騎士として精神統一など基本のことであるのに、ユキのことになると統一どころの話ではなくなる。ユキの一挙一動に心を揺さぶられ、理性の糸など何度も切れては慌てて結び直している。流石に無理やりことに及ぶわけにはいかないからな。
リディアにも「そんな様子のあなたは初めて見ました。正直薄気味悪いです」と真顔で言われる始末だ。

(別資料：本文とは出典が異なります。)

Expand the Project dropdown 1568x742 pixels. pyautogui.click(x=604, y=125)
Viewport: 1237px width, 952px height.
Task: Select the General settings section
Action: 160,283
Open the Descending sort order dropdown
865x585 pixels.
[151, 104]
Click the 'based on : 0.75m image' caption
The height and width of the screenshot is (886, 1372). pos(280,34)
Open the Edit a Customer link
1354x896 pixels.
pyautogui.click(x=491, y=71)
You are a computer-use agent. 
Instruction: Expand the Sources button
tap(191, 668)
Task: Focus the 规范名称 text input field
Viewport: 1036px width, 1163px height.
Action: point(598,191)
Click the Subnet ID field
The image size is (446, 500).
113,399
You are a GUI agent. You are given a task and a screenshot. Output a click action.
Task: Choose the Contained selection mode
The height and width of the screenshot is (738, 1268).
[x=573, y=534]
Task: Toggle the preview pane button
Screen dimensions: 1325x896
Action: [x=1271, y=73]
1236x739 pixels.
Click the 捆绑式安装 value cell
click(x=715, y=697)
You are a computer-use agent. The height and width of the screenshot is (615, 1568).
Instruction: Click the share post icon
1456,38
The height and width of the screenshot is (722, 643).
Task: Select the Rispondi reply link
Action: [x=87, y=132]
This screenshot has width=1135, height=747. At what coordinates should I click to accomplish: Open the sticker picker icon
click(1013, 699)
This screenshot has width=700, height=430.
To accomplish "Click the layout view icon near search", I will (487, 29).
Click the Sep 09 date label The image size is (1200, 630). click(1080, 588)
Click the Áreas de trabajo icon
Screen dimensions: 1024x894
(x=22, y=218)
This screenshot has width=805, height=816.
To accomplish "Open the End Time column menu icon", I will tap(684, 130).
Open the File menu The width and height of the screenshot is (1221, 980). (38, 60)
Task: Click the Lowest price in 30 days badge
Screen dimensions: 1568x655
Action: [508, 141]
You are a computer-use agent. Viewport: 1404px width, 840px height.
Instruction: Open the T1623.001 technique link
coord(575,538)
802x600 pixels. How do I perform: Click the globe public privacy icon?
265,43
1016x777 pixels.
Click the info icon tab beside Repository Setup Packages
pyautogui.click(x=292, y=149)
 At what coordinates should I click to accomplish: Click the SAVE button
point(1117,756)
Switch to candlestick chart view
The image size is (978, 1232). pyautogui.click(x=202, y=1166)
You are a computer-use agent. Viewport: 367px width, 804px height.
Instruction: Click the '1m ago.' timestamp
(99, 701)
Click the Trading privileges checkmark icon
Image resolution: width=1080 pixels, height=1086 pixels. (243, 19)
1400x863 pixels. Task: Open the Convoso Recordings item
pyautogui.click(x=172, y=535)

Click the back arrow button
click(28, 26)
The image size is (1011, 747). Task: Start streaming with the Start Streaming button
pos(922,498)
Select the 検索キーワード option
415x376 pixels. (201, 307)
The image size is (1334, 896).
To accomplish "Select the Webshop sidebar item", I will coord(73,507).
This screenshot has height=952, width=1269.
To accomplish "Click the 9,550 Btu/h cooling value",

そんな俺が一晩中ユキと共にいるのは危ないだろうと、やんわり断ろうと思えばユキはどうやら迷っている様子で。そこにリディアがとどめとばかりに続けた。
「夕食はもちろん、朝食もご一緒にいかがです?」
「……ダグ、今日は泊まっていって?」
ユキが1人の食事を寂しがっているのはリディアも俺もとうに気付いている。たまに陛下方と食べると明らかに嬉しそうだし食事量が変わるからな。
寂しそうに1人で食事を摂る様子を見ると一緒に食べたくなるが、騎士や神官はいわば従者。従者が主人と席を共にするなどできない。俺の場合も恋人としての時間であれば可能だが、護衛としての時間は不可能だ。
ユキを見ていると規則なんざ破ってしまおうかとも思えてくるが、実際に破ってしまえば従者として相応しくないと専属を外されるやもしれない。陛下方はご理解下さるだろうが、他から声が上がればどうしようもなくなる場合だってある。神子の専属という座を狙っている者はかなり多いからな。下手な輩を近づけさせないためにも、俺たちは規則を守らざるを得ない。ゆえにユキは殆どの食事を1人でとることになってしまうのだ。
だからこそ、ユキにとって食事を共にするということはそれほど嬉しい行為となる。そんなユキが朝食まで共にできると言われれば俺を泊まらせることに賛成するのは当然、か……
……くそ、可愛い恋人のお願いを無視できるわけがないだろう! 今日は理性との戦い、だな……いや、夜はカウチを貸して貰えばなんとか……
「……わかった、泊まらせてもらう」
そういえば嬉しそうに微笑むユキ。この表情が見れるならもういくらでも我慢できる……と己に言い聞かせる。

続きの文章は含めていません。